A Câmara de Andradina aprovou nesta última quarta-feira, 05, em segunda discussão, o projeto de Lei 142/13 que veda e impõe penas para o assédio moral nas dependências da administração pública municipal direta, indireta e fundações. De autoria do vereador Edgar Dourado (PV), o projeto prevê punições no caso de servidores serem submetidos à violação da dignidade e condições de trabalho humilhantes ou degradantes. Depois de chegar ao executivo municipal, o prefeito terá 15 dias úteis para sancionar ou não o projeto de Lei.
No projeto fica caracterizado assédio moral, toda ação, gesto ou palavra praticada de forma repetitiva por agente, servidor e empregado do setor público municipal que abusando da sua autoridade, tenha por objetivo atingir a autoestima de outro servidor ou provoque danos ao ambiente de trabalho.
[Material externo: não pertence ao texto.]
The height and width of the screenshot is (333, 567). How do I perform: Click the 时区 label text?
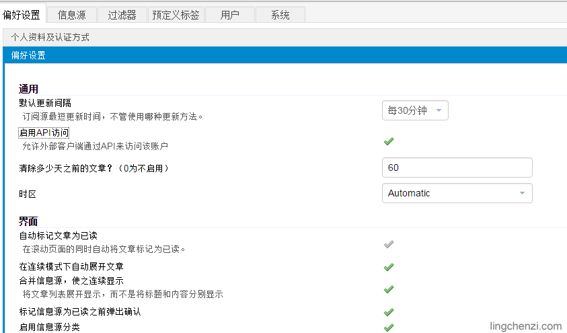pos(28,194)
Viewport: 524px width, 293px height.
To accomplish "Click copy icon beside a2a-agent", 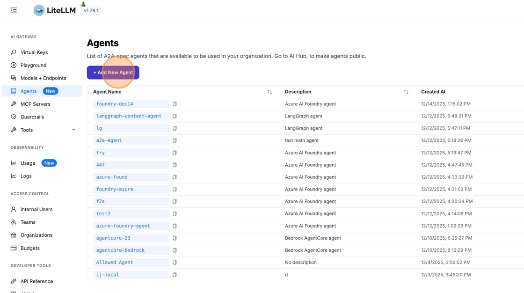I will pos(175,140).
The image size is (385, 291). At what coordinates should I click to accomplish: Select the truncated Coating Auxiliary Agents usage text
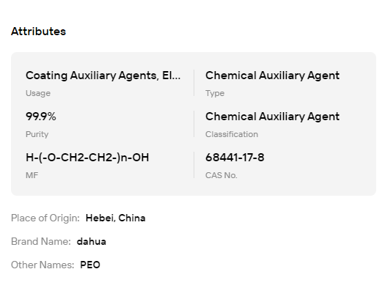pyautogui.click(x=103, y=75)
Atribuições incompatíveis com o cargo ou em prazos impraticáveis; apropriação indevida de ideias, propostas ou projetos; desprezo, humilhação ou isolamento de servidores; sonegação de informações necessárias para o trabalho; divulgação de rumores e comentários maliciosos; exposição a efeitos físicos e mentais adversos são outras situações que o projeto prevê como assédio moral.
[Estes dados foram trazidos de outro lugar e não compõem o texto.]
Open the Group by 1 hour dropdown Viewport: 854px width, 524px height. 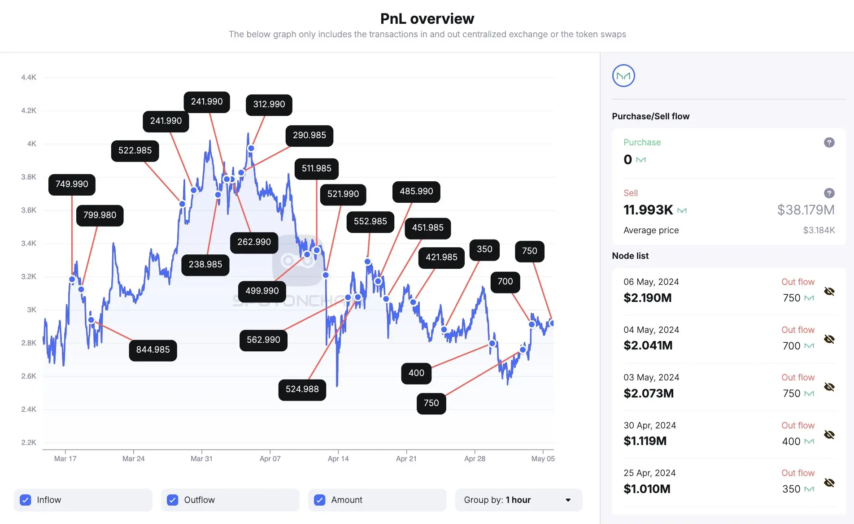(519, 500)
A autoridade que tomar conhecimento do assédio moral deverá iniciar a imediata apuração do ocorrido, sendo que nenhum servidor poderá sofrer constrangimento ou ser sancionado por testemunhar em apurações. Os órgãos públicos ficam obrigados a tomarem medidas necessárias para prevenir o assédio moral, determina o documento.
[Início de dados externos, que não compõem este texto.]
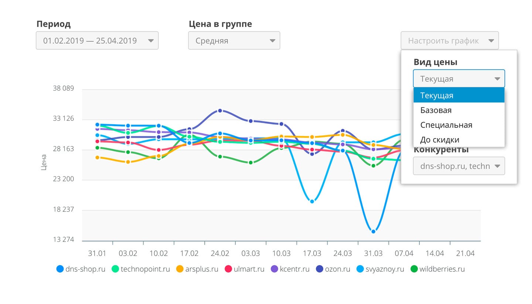
Task: Open the Цена в группе dropdown
Action: [234, 41]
O projeto prevê punições de advertência, de suspensão ou multa e de até demissão, em casos de reincidências. Em caso de advertência, o servidor poderá converter a penalidade em participação de um programa de aprimoramento e comportamento funcional.
A suspensão poderá ser revertida em multa, calcula em base da remuneração salarial do dia trabalhado. O projeto especifica que as multas serão utilizadas exclusivamente no programa de aprimoramento e aperfeiçoamento funcional do servidor.
“É bem verdade que na maioria das vezes trata-se de ato clandestino e de difícil diagnóstico, mas ainda assim, se não enfrentado pode levar a debilidade da saúde de milhares de trabalhadores, prejudicando o rendimento do serviço público”, justificou o vereador Edgar Dourado.